For unaccompanied flute
Moho birds (known as Ō'ō in the Hawaiian language) were wiped off the face of the earth during the 20th century. Roughly between robins and crows in size, these animals had glossy black plumage with splashes of yellow feathering, long and thin beaks used to eat nectar, and an incredibly distinctive mating call. They also had a rough go during their last century on earth, succumbing to habitat loss, avian malaria outbreaks, over-hunting, competition from invasive species, and two hurricanes arriving within a ten-year period.
The last of the Moho birds, the Kaua'i 'Ō'ō, is believed to have gone extinct in 1987, two years after the last sighting of the species, when the last ever audio recording of the bird’s distinct mating song was made by David Boynton. This last surviving specimen, a male, was driven by instinct to sing into the forests in an attempt to find a female who would never come, likely unaware of the extreme state of his isolation. When this individual died, he was the last surviving animal in the family Mohoidae, meaning there was no other creature on earth like him in his final days. His death marked the only complete extinction of an avian taxonomic family in modern times, which would be akin to the last of our species dying in a world where every other human and great ape was already wiped out.

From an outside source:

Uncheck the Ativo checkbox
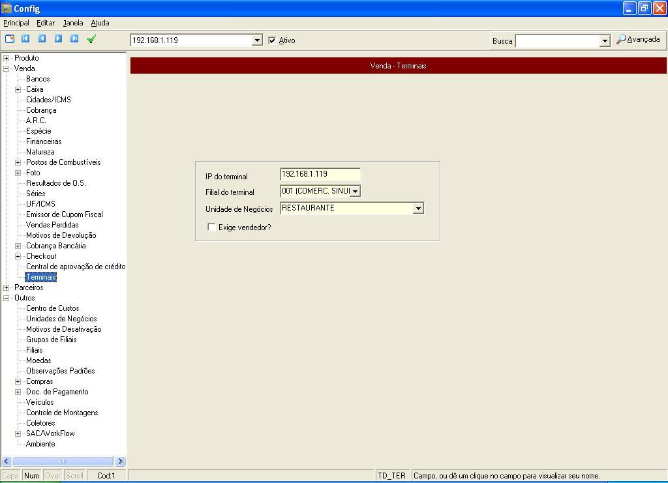Screen dimensions: 668x483 click(x=272, y=40)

This composition attempts to have the solo flute emulate the last day of this bird’s life. While birdsong has become a staple theme in flute music, using it to explore the concepts of isolation, environmentalism, instinct, and natural acoustic phenomena seems to be a new angle on the subject, and is currently without peer in the repertoire. Ō'ō was commissioned by Emily Zuber and eleven consortium members.